→ **INSTRUCTION 1**: In the post on faith and reason, how long did the writer stay in their room after the breakup at age 14?
→ **INSTRUCTION 2**: Reproduce word for word the stretch of the post on faith and reason from "From 1990-1994 I" through "discernment of spirits).".

I use emotion for the many and reserve reason for the few. Adolf Hitler
The purpose of this post is to try and clarify one of if not the main reason why fundamentalist Christians don't respond to skepticism or reason. I've seen atheists who have never experienced fundamentalism or even been believers claim that theists who don't respond to reason are either stupid or just plain gullible. As a former fundamentalist Pentecostal believer and evangelist myself I can attest to the power of faith over reason.
From 1990-1994 I believed that the spirit of the Lord resided in me. I felt it's power surge through me in the form of electrical surges in my being. At times I perceived answers to difficult situations and or had them pop up in my mind instantly and unexpectedly. Sometimes it was a verse of scripture as I was reading the Bible that would speak to a particular situation I was dealing with. When I preached at church revivals etc. I watched people pass out with my speaking words or simply looking or pointing at them from a distance! Others claimed that they had been healed of some ailment after I had laid my hands upon them in prayer. Finally, I apparently expelled demons from peoples bodies through prayer and fasting. I spoke in tongues, prophesied, had prophetic dreams, visions, and even at times believed I felt the presence of evil forces ( discernment of spirits).
It was these experiences and not so much reason that led me to believe that my faith was in the right place and that it was true and that it was real. In fact, upon backward reflection I came to my faith in Christ during a time of weakness and emotional instability. The first time I came to Christ I was a heartbroken 14 year old kid who had just come out of a bad breakup with a girl I was crazy about. I fell into a deep depression and didn't leave my room for three months! When I finally surfaced and resumed attending my first year in high school I met a believer who happened to catch me at just the right time. After attending service at his home church I forgot all about my depression and found hope in Christ. I turned all of my attention to the church and to getting closer to God through Christ and edifying my spirit. That time I only lasted a year and was soon back to my old ways living life as if the church and my former beliefs never existed. I went about my daily living and studies at school without a hitch.

→ **Saved data entries**:
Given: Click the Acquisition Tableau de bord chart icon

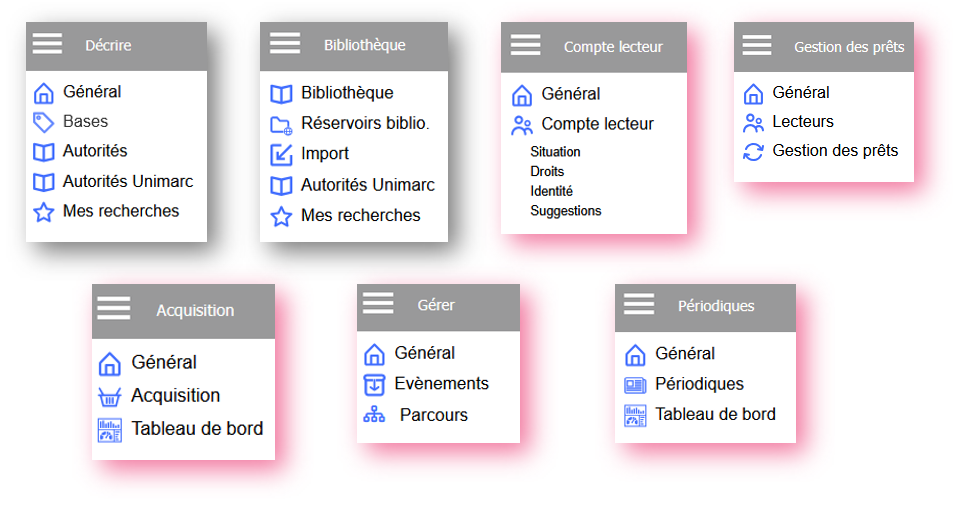Looking at the screenshot, I should coord(109,430).
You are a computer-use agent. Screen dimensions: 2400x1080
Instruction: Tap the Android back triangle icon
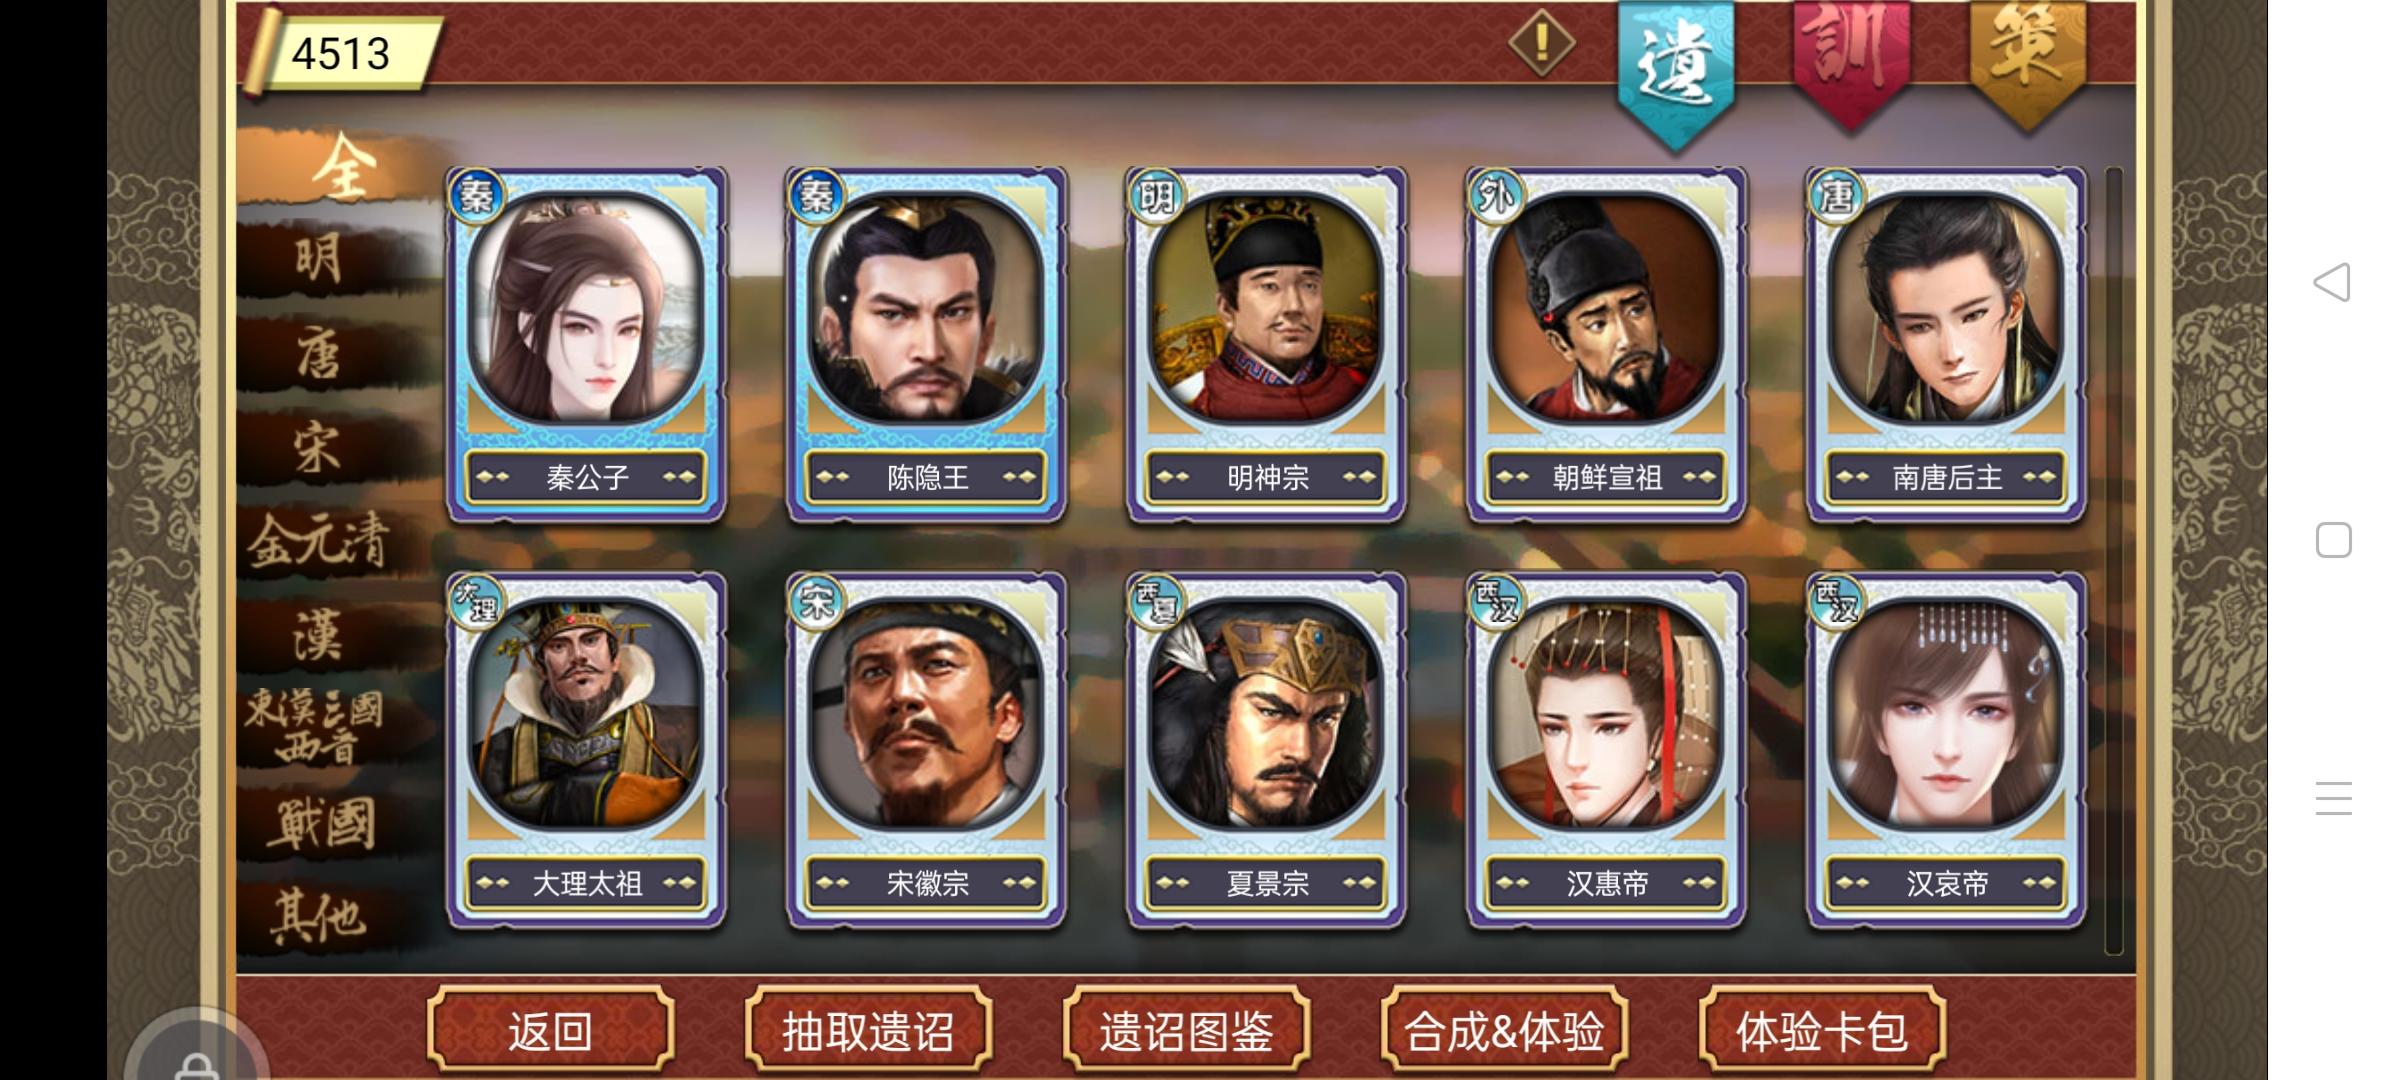[2332, 283]
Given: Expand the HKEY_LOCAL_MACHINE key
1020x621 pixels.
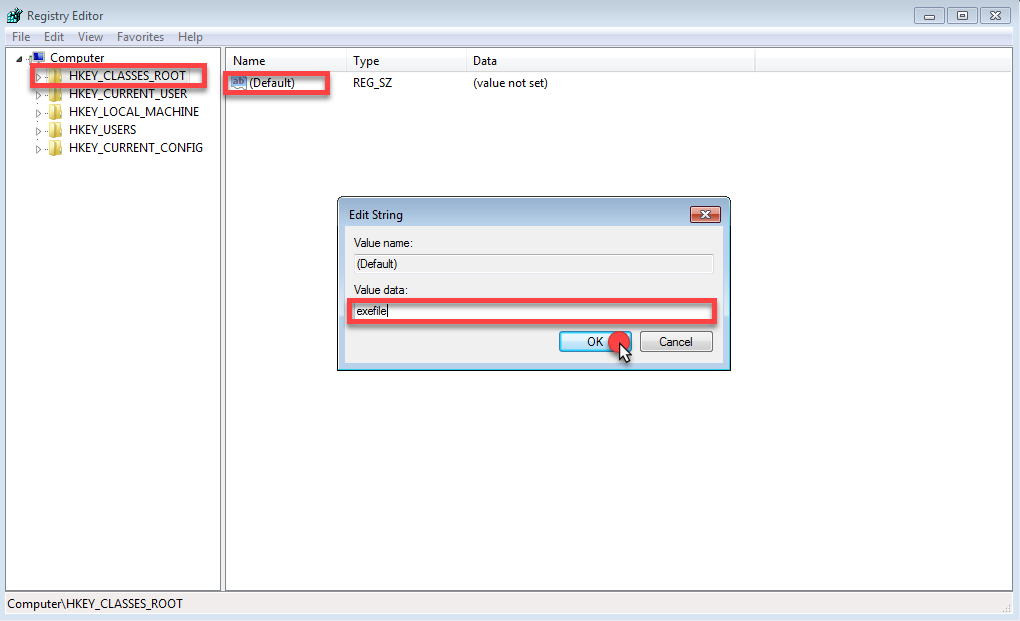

→ **TASK ANSWER 1**: Three months.

→ **TASK ANSWER 2**:
From 1990-1994 I believed that the spirit of the Lord resided in me. I felt it's power surge through me in the form of electrical surges in my being. At times I perceived answers to difficult situations and or had them pop up in my mind instantly and unexpectedly. Sometimes it was a verse of scripture as I was reading the Bible that would speak to a particular situation I was dealing with. When I preached at church revivals etc. I watched people pass out with my speaking words or simply looking or pointing at them from a distance! Others claimed that they had been healed of some ailment after I had laid my hands upon them in prayer. Finally, I apparently expelled demons from peoples bodies through prayer and fasting. I spoke in tongues, prophesied, had prophetic dreams, visions, and even at times believed I felt the presence of evil forces ( discernment of spirits).